ACTION ITEM:
Write out, word for word, only the lines from the one containing "Terms Of Use (459, 1774)" through the final line of the data.

═══

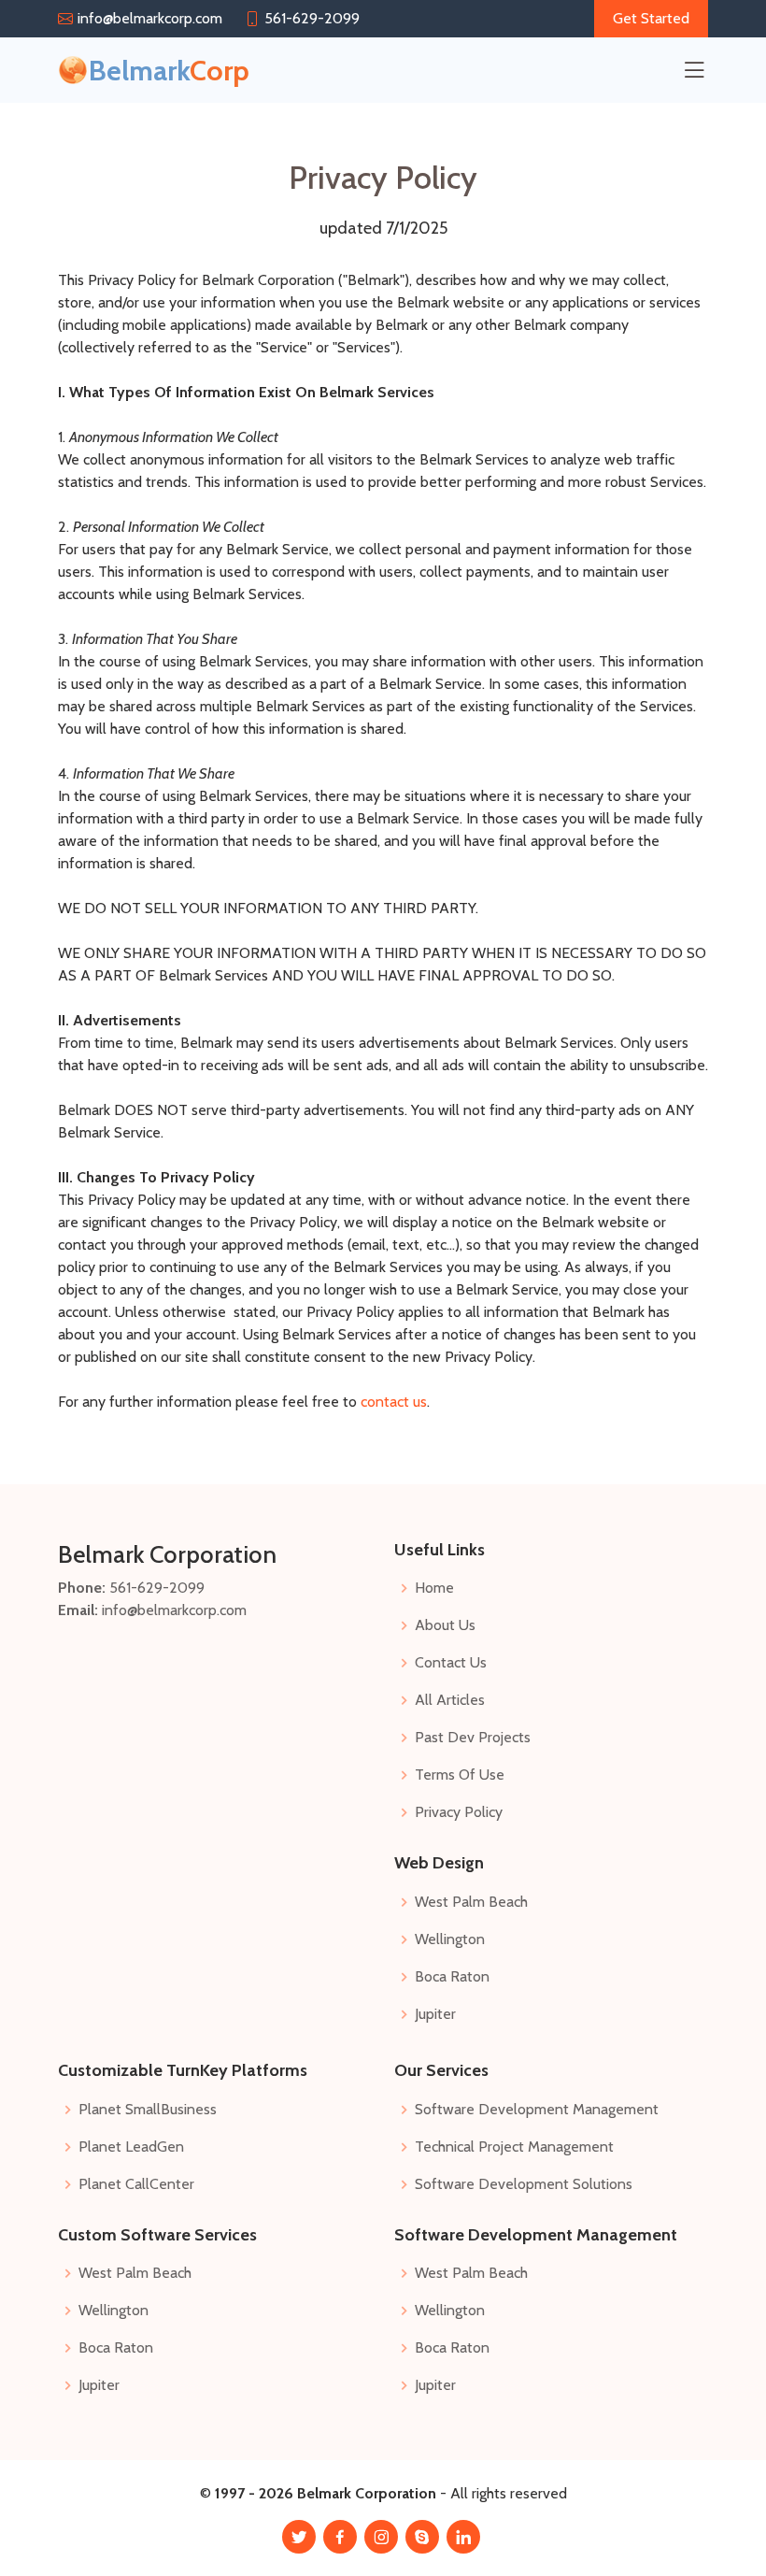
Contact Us (451, 1662)
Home (434, 1588)
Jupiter (435, 2014)
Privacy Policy (459, 1812)
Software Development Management (537, 2109)
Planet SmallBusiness (147, 2109)
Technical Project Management (514, 2147)
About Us (445, 1625)
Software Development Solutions (523, 2184)
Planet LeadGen (131, 2147)
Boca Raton (452, 1976)
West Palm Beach (471, 1902)
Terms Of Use (459, 1774)
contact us (394, 1401)
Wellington (450, 1939)
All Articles (450, 1700)
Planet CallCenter (136, 2184)
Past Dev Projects (473, 1737)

═══

ANSWER TO THE EXERCISE:
Terms Of Use (459, 1774)
contact us (394, 1401)
Wellington (450, 1939)
All Articles (450, 1700)
Planet CallCenter (136, 2184)
Past Dev Projects (473, 1737)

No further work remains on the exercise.